For verily I say unto you, Till heaven and earth pass, one jot or one tittle shall in no wise pass from the law, till all be fulfilled.. (Matthew 5:18)
Someone wrote to me with the following question: “Just wondering if you have done any research into the first civilization, according to science, known to man the Sumaritans [sic]. Their writings contain the original creation story that Moses and many others passed down?”
This is a common question that stems from the study of early world history that is based on evolutionary thinking. The inquirer is assuming that because the Sumerians wrote on clay tablets which have been preserved for thousands of years, that theirs is the oldest known written language, and that other cultures were incapable of writing.
The people before the Flood where highly intelligent people (Genesis 4:22-24) and probably had other methods of writing. It is quite possible that Noah had written records handed down from Adam, who died only a few hundred years before Noah was born. Noah’s grandfather, Methuselah, was alive around 250 years before Adam died. It is very possible that pre-Flood people wrote on papyrus or something like it so the genealogical record could be passed on. We might also consider the fact that God only gave Noah some general instructions for constructing the Ark (Genesis 6:14-16). I am sure you would agree that drawing out floor plans on clay tablets would have been rather cumbersome. So it seems reasonable that Noah had something more functional on which to draw his plans for the Ark.
The inquirer’s suggestion is based mostly on assumptions made by secular archeologists. Archeology is not an exact “science;” it is a “forensic” science that is highly subjective. Most secular archeologists are biased on the side of evolution, which influences their perception of what they discover. They assume that man “evolved” 100,000 years ago, and did not become “civilized” until sometime around 10,000 B.C. to 8000 B.C.

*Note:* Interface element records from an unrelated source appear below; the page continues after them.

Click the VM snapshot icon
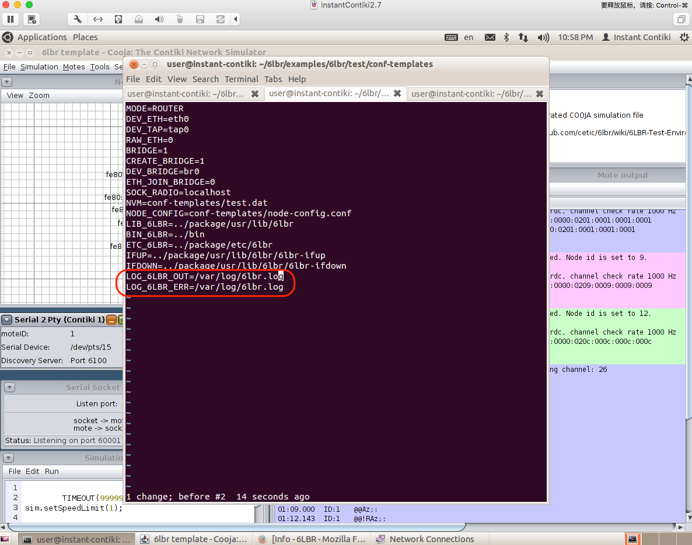pyautogui.click(x=32, y=19)
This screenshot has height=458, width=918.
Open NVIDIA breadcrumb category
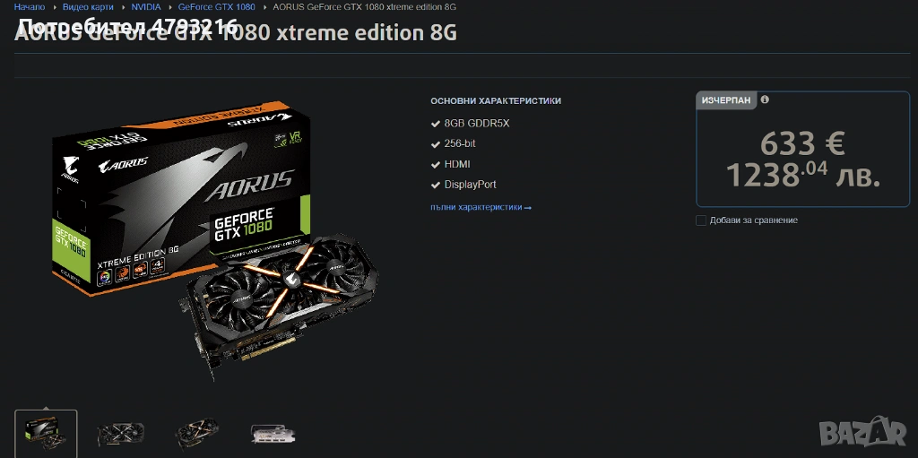146,7
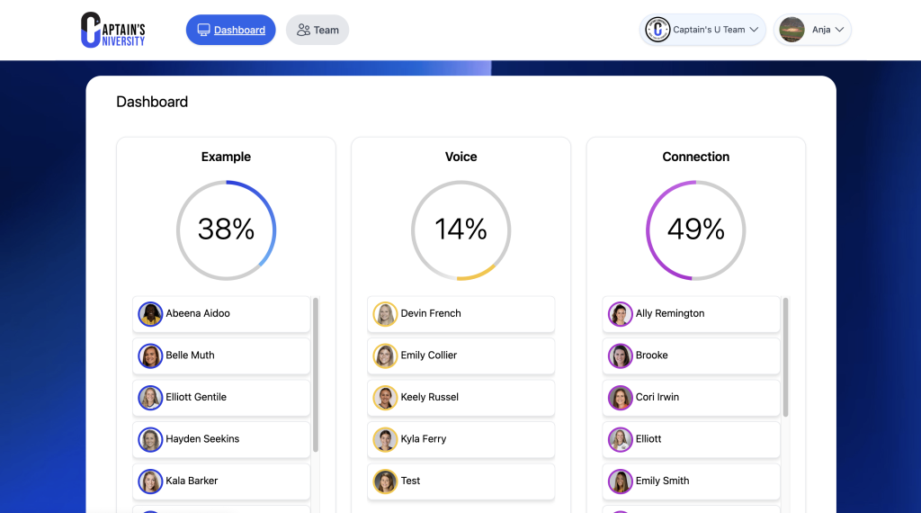Image resolution: width=921 pixels, height=513 pixels.
Task: Switch to the Team tab
Action: [x=317, y=30]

Since these “scientists” make assumptions based on evolutionary thinking, it is only fair that I be allowed to make some assumptions based on the biblical record. I am going to assume that Noah carried some sort of “paper” records on the Ark and continued to copy those records using the same medium. Paper records would not last thousands of years like those written on clay tablets, therefore, from our perspective, it “appears” that the Sumerian clay tablets are the oldest written record when in fact they are not, and they were actually pretty crude methods of writing even for their time. I will further assume that Noah and his descendants through Shem had more advanced methods of writing, albeit less durable than clay tablets. Writing on paper (papyrus) would require continual copying in order for the records to be preserved. Now, since no one can really corroborate either assumption, I will suggest that my assumption is just as valid as that of the evolutionary archeologists.
Having said that let me also suggest that the Sumerians, by the time they recorded their origins account and Flood story, had a distorted memory of those events. It is often suggested that Moses borrowed the Flood account from the Epic of Gilgamesh. But when one compares the Ark of Gilgamesh with the Ark of Noah, the two are completely different vessels. In fact, Gilgamesh’s Ark is built in the shape of a cube which would render the vessel extremely unseaworthy, while Noah’s Ark (or a model of it) has been laboratory tested and shown to be incredibly stable. What this shows is the Sumerians got it wrong and the Bible got it right.
The nature of such questions is the result of Satan’s unchanged tactic revealed in Genesis 3:1-5: (1) Create doubt in God’s Word: “Yea, hath God said …?” (2) Deny the veracity of God’s Word: “Ye shall not surely die,” and (3) Accuse God of keeping one from something better: “For God doth know that … ye shall be as gods.” His methods have not changed in over 6000 years, and sadly, even Christians fall for his lies. But the Author of the Bible says, “Till heaven and earth pass, one jot [the smallest letter in the Hebrew alphabet] or one tittle [the smallest distinguishing mark of a Hebrew letter] shall in no wise pass from the law, till all be fulfilled” (Matthew 5:18). So, who got it right? Would you rather believe the words of men, or the Word of God?